Kau yang terlalu egois. Kau tidak akan pernah jadi penulis hebat kalau kau
masih mempertahankan watak keras kepalamu itu”
“Kakak
lapar?” sergah Runa bermaksud mengalihkan pembicaraan.
“Sama
sekali tidak”
“Baguslah,
aku memang cuma punya satu mie instan dan harus kubagi dua untuk makan malam
sebentar, kalau kubagi dua buat kakak, berarti sebentar malam aku tidak bisa
makan. Hahahaha….”
“Berhenti
tertawa, garing! Kau terlalu memaksa dirimu tertawa”
Runa
menelan ludahnya dan menunduk, aku memang
sudah tidak bisa tertawa dari hati lagi.
“Ibu
merindukanmu, dia sakit-sakitan sejak kau putuskan untuk pergi dari rumah”
“Aku
tau, tapi aku tidak akan pernah jadi pecundang yang lari di tengah pertempuran.
Aku sudah terlanjur ada di tengah perjalanan, aku tidak mungkin kembali ke
titik awal sementara aku tau di depan sana akan ada tempat yang bisa dipijaki
mimpi-mimpiku. Beri tau itu pada ibu, aku pasti akan pulang, tapi itu setelah
ada novelku yang berhasil terbit”
“Terserah
kau sajalah. Tapi dengarkan ini baik-baik, kau itu bodoh, kau sudah kuliah
sampai semester 4 di jurusan kependidikan yang lebih menjamin masa depanmu tapi
kau malah lebih memilih keluar dan kuliah di jurusan sastra yang sama sekali
tidak dijamin ke depannya, kau bisa jadi apa? Penulis?”
“Mungkin”
“Ah,
sudahlah, percuma saja berdebat dengan orang keras kepala. Aku pulang saja,
semoga yang kau sebut impian itu bisa benar-benar kau capai!” Sinta berdiri
dari posisi duduknya, menyerempet tas sampingnya dan segera beranjak keluar.
“Terimakasih
atas do’anya kak, saya akan buktikan nanti!” sergah Runa cepat sambil
memandangi punggung kakaknya yang tinggi kurus itu berlalu meninggalkannya.
Runa sendiri lagi, ditemani buku-buku sastra, sebuah meja yang mulai rapuh,
kompor yang sudah berkarat, dan sebuah kasur mungil.
*****
Perlombaan penulis khatulistiwa
terbaik tahun 2012 adalah pintu yang terbuka lebar bagi Runa.
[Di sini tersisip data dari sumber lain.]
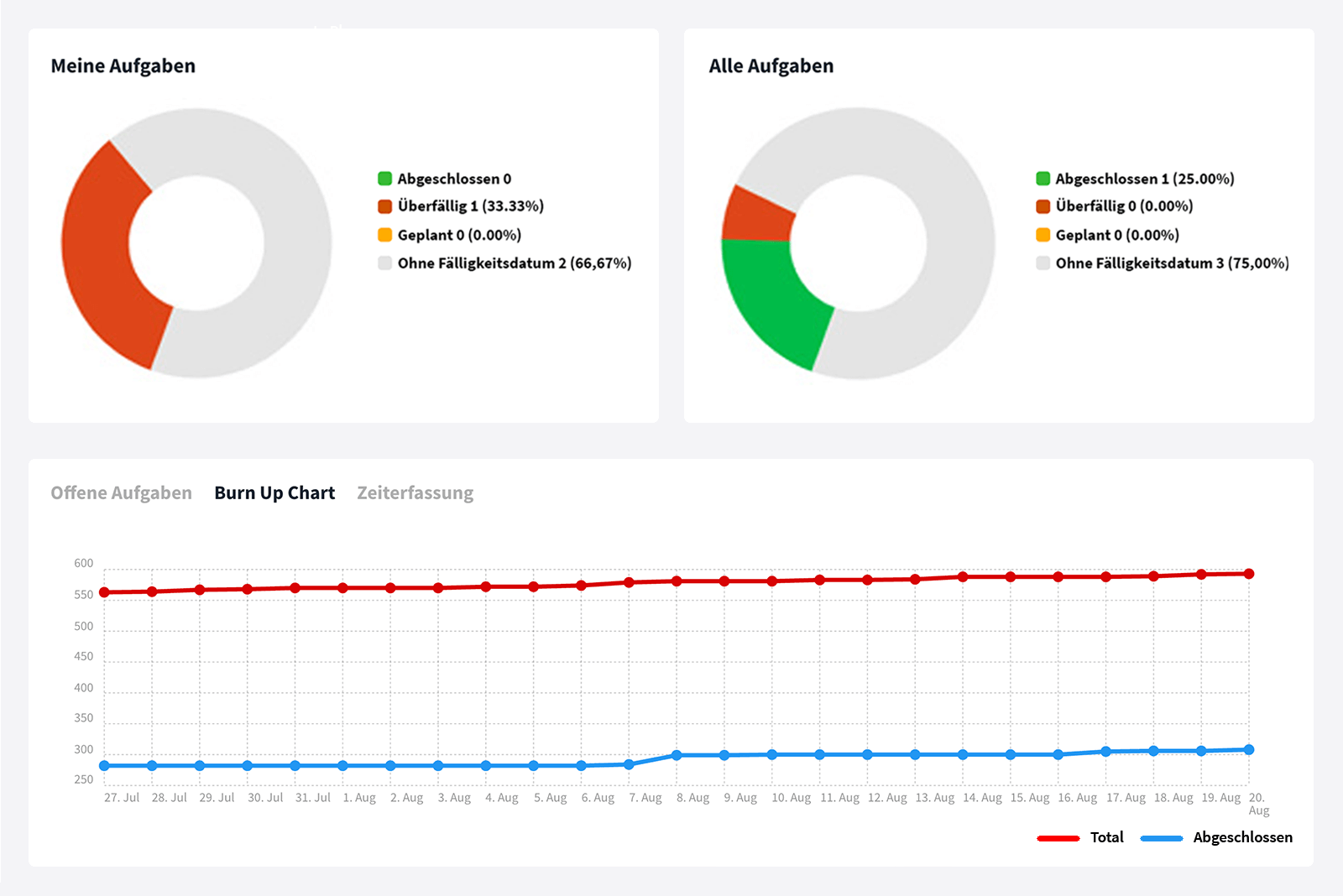The image size is (1343, 896).
Task: Click "Überfällig 1 (33.33%)" legend label
Action: pos(470,206)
Perlombaan ini
memang diikuti oleh seluruh penulis novel di Indonesia, tapi itu tidak membuat
semangatnya surut. Ia masih tetap dengan tekadnya untuk membuktikan pada orang
tua nya bahwa langkahnya tidak salah. Ia menulis seperti orang kesetanan setiap
harinya di laptop pemberian kakaknya yang walaupn sebenarnya ia enggan
menerimanya, ia harus cukup menelan ludah dan pasrah menerimanya sebab tanpa
laptop, ia tidak akan pernah bisa menyelesaikan tulisan-tulisannya sesegera
mungkin.
Sudah bulan ke tiga ia menulis untuk
pembuatan sebuah novel, akhirnya rampung,
tinggal dikirim lewat pos,batinnya.
*****
“
Power ranger putih…, ada monster yang
sedang menuju kos mu sekarang, ayo cepat keluar dan bergegas ke markas, kita
mesti menyusun rencana untuk menjebaknya”
Runa
tersenyum membaca pesan yang baru saja masuk di inbox handphonenya itu. Pesan dari Deri, orang yang jadi
satu-satunya alasan bagi Runa untuk tertawa lepas.
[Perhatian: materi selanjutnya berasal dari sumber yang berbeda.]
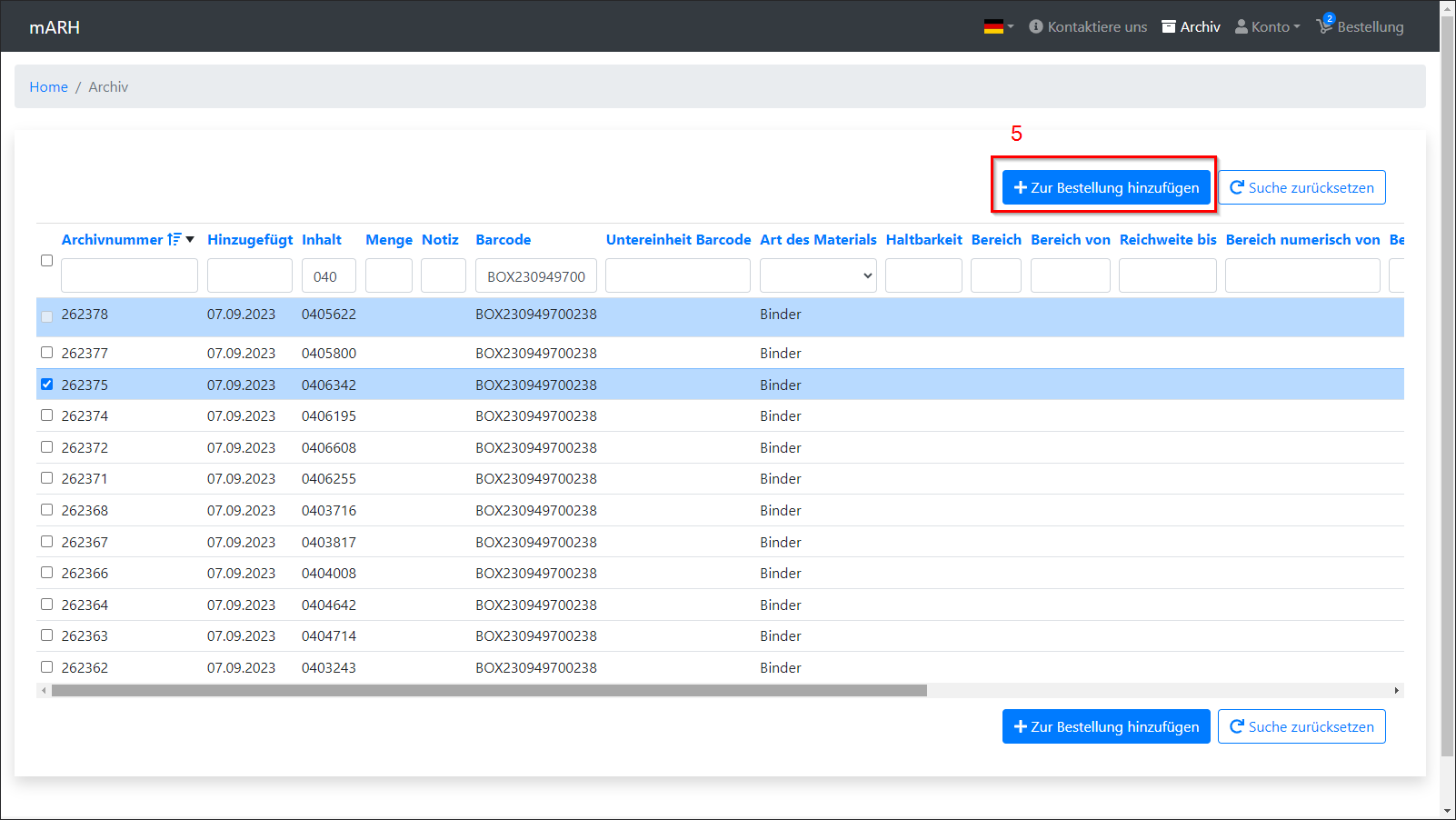Image resolution: width=1456 pixels, height=820 pixels.
Task: Click the Archivnummer sort order icon
Action: [x=175, y=240]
“Power ranger merah, tunggu saja di sana,
power ranger putih segera meluncur”
Runa bergegas ke taman belakang
kampus nya yang terdahulu, tempat yang sering disebutnya dan Deri markas.
“Mana novel yang kau tulis belakangan ini dan
membuatmu melupakan temanmu yang keren ini?”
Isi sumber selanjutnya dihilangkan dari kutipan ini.